Does America really need hundreds of thousands of Indian systems administrators – working slave-hours for fear of getting deported – because it places too much value on 6A High School football in west Texas? Competitive sports don’t teach children the values of merit? Corporations making outstanding employees train cheaper foreign replacements on visas is simply meritocracy at work?
(Also didn’t the guy playing “Screech” turn into a drug-addled criminal, while “Slater,” Mario Lopez, is a successful show host to this day? Anyway, onward.)
Trump originally set off this debate online by appointing Sriram Krishnan, an Indian-American immigrant, to be a senior adviser to the White House on artificial intelligence.
Nationalist MAGA went ballistic because he’s been vocal about removing nation of origin caps on “skilled” legal immigration.
Tech MAGA generally, and Musk specifically, like Krishnan in part because he represents everything a good immigrant should be: legal, skilled, aggressive, innovative, entrepreneurial, and finally, a fully naturalized American.
In an attempt to support Trump’s pick, Musk fired off a take on H1-B immigration. At face value, H1-B is a lottery system US Immigration uses to attract technically savvy immigrants, coders, chemists, engineers, etc. Musk’s take was unchanged from what it’s been for years: There are more tech jobs than Americans trained in tech jobs, therefore H1-B good, more H1-B.
Except that’s not quite true. Depending on how you look at Census Bureau data, there could actually be more organic, American tech workers than tech jobs. Of course, this data doesn’t account for self selection, people who simply opted not to work for major tech companies.
At the same time, there’s no doubt the insanely rapid growth in tech puts recruiters in a bind. They’re constantly in a cycle of finding people the company needed a year ago. That urgency begets a system where expediency rules.
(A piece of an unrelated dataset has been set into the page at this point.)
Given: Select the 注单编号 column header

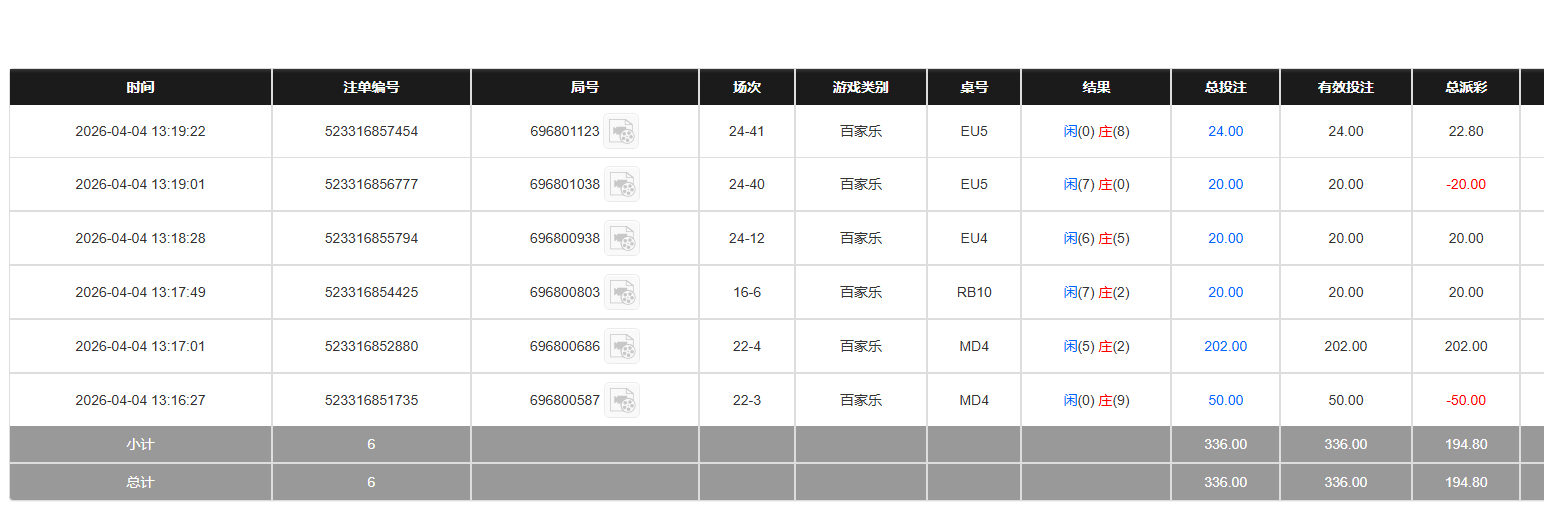Looking at the screenshot, I should click(x=371, y=87).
Expediency drives big tech toward third-party talent corporations who habitually abuse the H1-B immigration system. It’s easy to conclude they discriminate against Americans, because judges and juries have already done it.
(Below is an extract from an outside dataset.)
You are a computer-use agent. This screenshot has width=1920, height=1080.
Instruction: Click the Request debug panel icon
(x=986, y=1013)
Do the companies themselves take part in this discrimination? There’s at least some evidence they do as well. Facebook, Disney, Google have all waged legal battles over H1-B immigration law.
And the anecdotes in some of these cases are staggering. In one case, Americans were 20 percent more likely to be terminated and Indians represented a full two-thirds of the company’s US-based talent pool.
There’s no doubt America needs to produce more skilled workers, but it also needs to reduce abuse of a system meant to attract truly outstanding minds.
“This is one of my biggest issues in life, dude,” my brother, a former Marine, HS varsity athlete, now computer engineer, told me this morning. “I’m feeling the effects. Computer engineering is extremely niche but dominated by Indian immigrants. So I only make 90k when I should be making 150k.”
There’s something fundamentally wrong with tech companies using this system to hire armies of inexperienced foreign workers at 70% the rates of Americans, driving down wages and disincentivizing homegrown talent. It would be one thing if Big Tech were using H1-Bs to attract this generation’s Albert Einstein or Nikola Tesla. But these visas are, by the numbers, disproportionately entry-level and overwhelmingly going to Indian citizens.
It’s a complicated problem for Trump 2.0, certainly not as easy as deporting brownbaggers at Home Depot who moonlight as petty criminals.
It also puts him at odds with Musk.
I guess we’ll really see who’s the bigger man.